Go over the data below and say how many lines hold the word "Task". Only the number is needed.
Records provided Start Marker
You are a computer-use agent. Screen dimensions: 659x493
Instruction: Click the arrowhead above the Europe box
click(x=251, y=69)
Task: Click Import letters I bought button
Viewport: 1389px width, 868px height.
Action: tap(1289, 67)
Records provided End Marker
Records provided Start Marker
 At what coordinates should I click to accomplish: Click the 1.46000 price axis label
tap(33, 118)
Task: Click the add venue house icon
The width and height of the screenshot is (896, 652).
Records provided End Marker
**Result below**
2